13 What you need to know about JSON
Most of the content you’ll grab from an API will probably be in JavaScript Object Notation or JSON for short. This is a format that was designed to be easily shared over the internet and is pretty much the standard for sharing data over APIs. JSON’s are text based and allow you to store all the usual stuff you’re used to such as strings and numbers. However, JSON’s also allow you to use arrays, and more importantly, build complex nested structure.
As always, you might ask yourself, why is this new format important? I’ll skip you the technical boring details and leave with you the three most important points:
- It’s lightweight and easy to share
- It has support in nearly all programming languages
- It allows you to make nested relationships and they’re easy to read
In this chapter we’ll jump directly to the content that is mostly related to parsing JSON’s in the context of API requests. This means that we won’t be looking at toy examples but rather at a typical response you might get from an API, which has very nested structures. The idea is for users not to have perfect knowledge on JSON’s but rather learn tricks on how to convert it to the format that they’re interested in.
If you want more information on JSON’s in R, be sure to visit Gaston Sanchez’s JSON intro, from which this chapter is very much inspired ( https://www.gastonsanchez.com/intro2cwd/json.html)

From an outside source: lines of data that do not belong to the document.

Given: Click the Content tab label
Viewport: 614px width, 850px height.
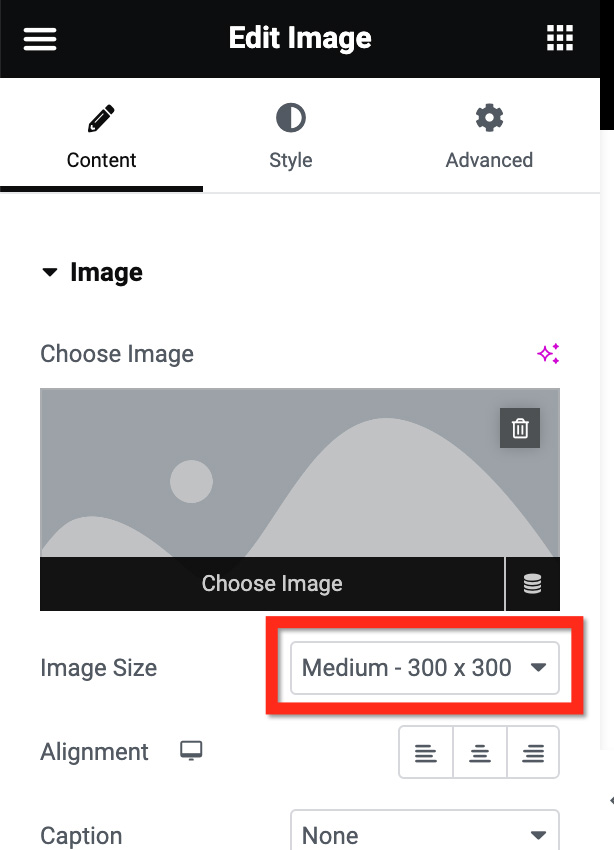Looking at the screenshot, I should tap(101, 160).
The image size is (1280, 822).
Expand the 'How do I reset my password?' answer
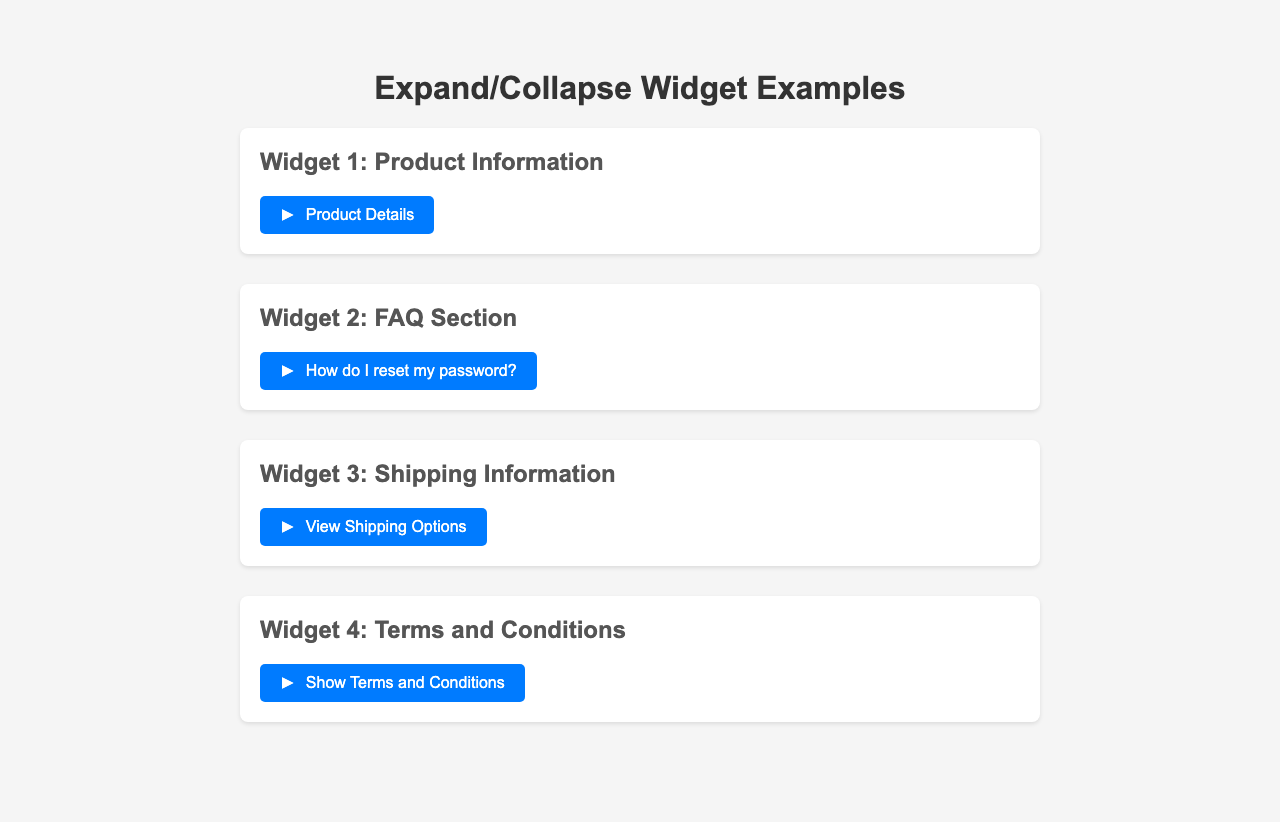point(398,371)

With theory out of the way, let’s get our hands dirty. Let’s load the package we’ll use in this chapter:
13.1 Your first JSON example
The JSON syntax is very straightforward. You wrap everything in {}
and specify data as key:value
pairs. For example:
{
"president": "Parlosi",
"vicepresident": "Kantos",
"opposition": "Pitaso"
}
Each key:value
needs to be wrapped in quotes ("
). In R
we can parse JSON’s with several packages. In this book we’ll use jsonlite
but feel free to explore other options. Let’s lparse the string we specified before with the function fromJSON
:
json_str <- '{
"president": "Parlosi",
"vicepresident": "Kantos",
"opposition": "Pitaso"
}'
fromJSON(json_str)
## $president
## [1] "Parlosi"
##
## $vicepresident
## [1] "Kantos"
##
## $opposition
## [1] "Pitaso"
It parses the key/value pairs as a named list. That’s exactly how yo can think of JSON’s for now. A way to store named arrays. At this point I could show you a few examples of how JSON’s work but it’s pretty much it: key:value
pairs. You can write number instead of strings as well but there’s nothing to be gained from this example of JSON at the moment.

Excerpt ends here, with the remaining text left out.